In order to address these issues in our ministries, we must teach our students to lay down their desires and carry the respect and honor of Christ. In regard to this, I have identified a few practical steps the model and teach this to my students.

No jokes/pranks at the expense of another person

This will look and feel like being a stick in the mud, at times, but it will encourage respect and empathy. Whether it comes to jumping out to scare a friend or telling someone a fib to “freak them out,” that’s a no. This teaches students that it isn’t okay to take joy from someone else’s pain. As “playful” or harmless as a joke or made up story may seem, the point is still to insight fear in order to receive entertainment. This is the same root as using intimidation to solicit sexual contact or gratification from an unwilling or hesitant part.

No means no

I say this so often, some of my students will say it before I get a chance. In a way, it has become a bit of an eye-rolling matter to them, but they have it engrained in their brains. If it’s tickling, hugging, and holding onto someone to take their hat (or whatever other random things my middle school boys do), it is unacceptable for our students not to honor what someone wants with their own body. With middle and high school students who are navigating these new ways of relating to their peers and adults, their understanding of boundaries and appropriate touch is often blurred at best. It may seem overbearing, but setting these parameters helps students understand healthy boundaries. They see their body as their own and learn how to say no and feel empowered. They also learn to respect the desires of others before it comes to sexual relationships.

No pressuring or bribing

This is one not everyone will agree with, but put some serious consideration into the effects of this on how a student views their autonomy and learns to trust themselves. Moments of trauma have many effects on their survivors. This includes guilt, which leads to a lack of trust in self. We are called to be a place different from the world. I want my students to learn, heal, and encounter Jesus in safety. One aspect of this is understanding that a student knows themselves better than I ever will. I challenge and encourage them to step out of their comfort zones, but pressuring or bribing is off the table, because I don’t know them better than they know themselves. Often, it is a choice to check my pride and trust that Jesus loves them more than I ever will, and that learning and healing comes with the power to choose it. Pressuring or bribing a student tells them their instincts or assessments are incorrect, conveying the message that they shouldn’t trust their judgement. Rather, we should aim to love and encourage our students in wisdom.

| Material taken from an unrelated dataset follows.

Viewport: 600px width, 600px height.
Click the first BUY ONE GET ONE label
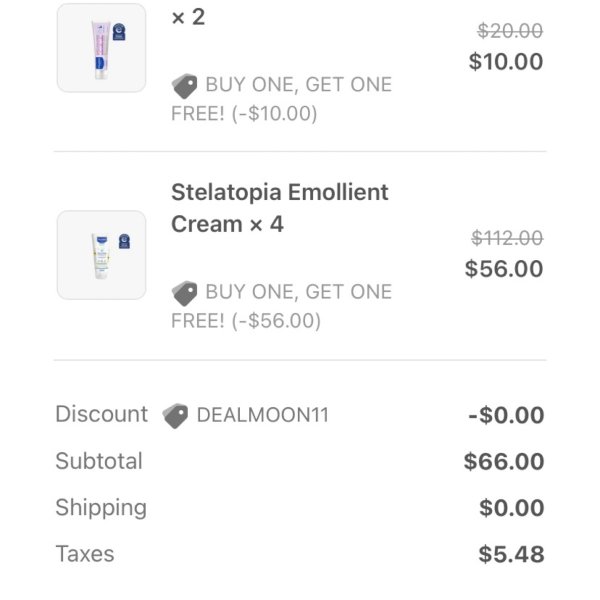coord(298,85)
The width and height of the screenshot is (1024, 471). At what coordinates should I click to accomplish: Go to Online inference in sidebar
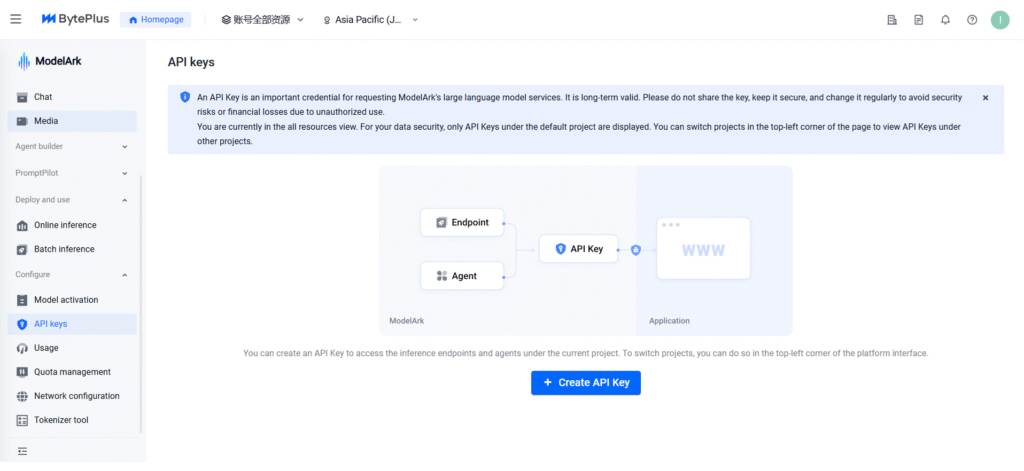coord(64,225)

As people who love and lead the next generation, it is our job to love them toward the people Jesus has called them to be. It is our responsibility to teach our students to be people of honor, empathy, self-control, and compassion. This starts with the culture we create and perpetuate with our students.

Me too.

Sidney Hays is the Student Life Coordinator at Northstar Church in Loveland, Ohio. She is a University of Cincinnati alum and is returning to get her Masters in Social Work. She is passionate about bringing people, especially students, in and helping them find their place in God’s story. Mental health, foster care, psychology, Reds baseball and One Direction are some of her favorite topics of conversation. You can connect with Sidney on her BLOGTWITTER or INSTAGRAM.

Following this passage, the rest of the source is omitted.